The listing below must be duplicated in full, with nothing altered.
** Opening AVAILABLE DATA block **
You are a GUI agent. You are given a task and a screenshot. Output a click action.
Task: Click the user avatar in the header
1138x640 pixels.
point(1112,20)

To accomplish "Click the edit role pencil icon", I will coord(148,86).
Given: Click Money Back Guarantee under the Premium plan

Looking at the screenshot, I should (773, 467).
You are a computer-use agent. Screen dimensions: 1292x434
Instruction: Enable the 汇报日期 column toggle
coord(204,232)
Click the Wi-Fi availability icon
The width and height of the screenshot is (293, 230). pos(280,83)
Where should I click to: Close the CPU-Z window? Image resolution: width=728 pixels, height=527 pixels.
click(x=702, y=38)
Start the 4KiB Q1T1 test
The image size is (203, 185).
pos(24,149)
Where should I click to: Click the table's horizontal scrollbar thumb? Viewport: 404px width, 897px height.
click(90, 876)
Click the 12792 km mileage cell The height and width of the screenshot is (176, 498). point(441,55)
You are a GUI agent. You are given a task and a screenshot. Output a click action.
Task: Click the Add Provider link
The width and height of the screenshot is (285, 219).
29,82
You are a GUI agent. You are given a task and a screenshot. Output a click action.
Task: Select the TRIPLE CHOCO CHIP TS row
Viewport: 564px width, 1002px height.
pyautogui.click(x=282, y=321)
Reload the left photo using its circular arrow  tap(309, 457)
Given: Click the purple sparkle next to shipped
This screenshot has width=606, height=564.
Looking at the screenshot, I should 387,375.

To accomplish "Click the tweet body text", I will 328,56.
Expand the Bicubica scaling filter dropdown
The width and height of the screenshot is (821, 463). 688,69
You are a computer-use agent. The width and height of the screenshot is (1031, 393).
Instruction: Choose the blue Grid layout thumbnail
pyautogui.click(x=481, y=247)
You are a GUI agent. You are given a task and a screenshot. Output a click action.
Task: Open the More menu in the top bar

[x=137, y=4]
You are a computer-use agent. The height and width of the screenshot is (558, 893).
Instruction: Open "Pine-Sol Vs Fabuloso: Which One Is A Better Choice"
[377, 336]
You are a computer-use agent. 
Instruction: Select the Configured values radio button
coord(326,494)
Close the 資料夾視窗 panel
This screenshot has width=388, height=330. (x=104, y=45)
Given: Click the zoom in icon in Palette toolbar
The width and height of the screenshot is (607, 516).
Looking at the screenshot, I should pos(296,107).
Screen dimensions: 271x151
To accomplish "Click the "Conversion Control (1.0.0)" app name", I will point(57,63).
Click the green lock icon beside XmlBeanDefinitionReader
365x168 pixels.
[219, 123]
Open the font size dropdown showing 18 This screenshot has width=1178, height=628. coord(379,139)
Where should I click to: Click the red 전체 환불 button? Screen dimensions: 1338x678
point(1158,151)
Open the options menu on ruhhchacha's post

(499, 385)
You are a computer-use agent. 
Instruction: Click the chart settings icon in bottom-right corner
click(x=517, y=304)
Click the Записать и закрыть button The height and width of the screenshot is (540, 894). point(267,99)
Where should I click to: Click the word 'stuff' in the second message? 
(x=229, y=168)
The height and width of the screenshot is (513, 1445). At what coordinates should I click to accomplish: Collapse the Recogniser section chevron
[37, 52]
** Closing AVAILABLE DATA block **
EXPECTED OUTPUT:
You are a GUI agent. You are given a task and a screenshot. Output a click action.
Task: Click the user avatar in the header
1138x640 pixels.
point(1112,20)

To accomplish "Click the edit role pencil icon", I will coord(148,86).
Given: Click Money Back Guarantee under the Premium plan

Looking at the screenshot, I should (773, 467).
You are a computer-use agent. Screen dimensions: 1292x434
Instruction: Enable the 汇报日期 column toggle
coord(204,232)
Click the Wi-Fi availability icon
The width and height of the screenshot is (293, 230). pos(280,83)
Where should I click to: Close the CPU-Z window? Image resolution: width=728 pixels, height=527 pixels.
click(x=702, y=38)
Start the 4KiB Q1T1 test
The image size is (203, 185).
pos(24,149)
Where should I click to: Click the table's horizontal scrollbar thumb? Viewport: 404px width, 897px height.
click(90, 876)
Click the 12792 km mileage cell The height and width of the screenshot is (176, 498). point(441,55)
You are a GUI agent. You are given a task and a screenshot. Output a click action.
Task: Click the Add Provider link
The width and height of the screenshot is (285, 219).
29,82
You are a GUI agent. You are given a task and a screenshot. Output a click action.
Task: Select the TRIPLE CHOCO CHIP TS row
Viewport: 564px width, 1002px height.
pyautogui.click(x=282, y=321)
Reload the left photo using its circular arrow  tap(309, 457)
Given: Click the purple sparkle next to shipped
This screenshot has width=606, height=564.
Looking at the screenshot, I should 387,375.

To accomplish "Click the tweet body text", I will 328,56.
Expand the Bicubica scaling filter dropdown
The width and height of the screenshot is (821, 463). 688,69
You are a computer-use agent. The width and height of the screenshot is (1031, 393).
Instruction: Choose the blue Grid layout thumbnail
pyautogui.click(x=481, y=247)
You are a GUI agent. You are given a task and a screenshot. Output a click action.
Task: Open the More menu in the top bar

[x=137, y=4]
You are a computer-use agent. The height and width of the screenshot is (558, 893).
Instruction: Open "Pine-Sol Vs Fabuloso: Which One Is A Better Choice"
[377, 336]
You are a computer-use agent. 
Instruction: Select the Configured values radio button
coord(326,494)
Close the 資料夾視窗 panel
This screenshot has width=388, height=330. (x=104, y=45)
Given: Click the zoom in icon in Palette toolbar
The width and height of the screenshot is (607, 516).
Looking at the screenshot, I should pos(296,107).
Screen dimensions: 271x151
To accomplish "Click the "Conversion Control (1.0.0)" app name", I will point(57,63).
Click the green lock icon beside XmlBeanDefinitionReader
365x168 pixels.
[219, 123]
Open the font size dropdown showing 18 This screenshot has width=1178, height=628. coord(379,139)
Where should I click to: Click the red 전체 환불 button? Screen dimensions: 1338x678
point(1158,151)
Open the options menu on ruhhchacha's post

(499, 385)
You are a computer-use agent. 
Instruction: Click the chart settings icon in bottom-right corner
click(x=517, y=304)
Click the Записать и закрыть button The height and width of the screenshot is (540, 894). point(267,99)
Where should I click to: Click the word 'stuff' in the second message? 
(x=229, y=168)
The height and width of the screenshot is (513, 1445). At what coordinates should I click to accomplish: Collapse the Recogniser section chevron
[37, 52]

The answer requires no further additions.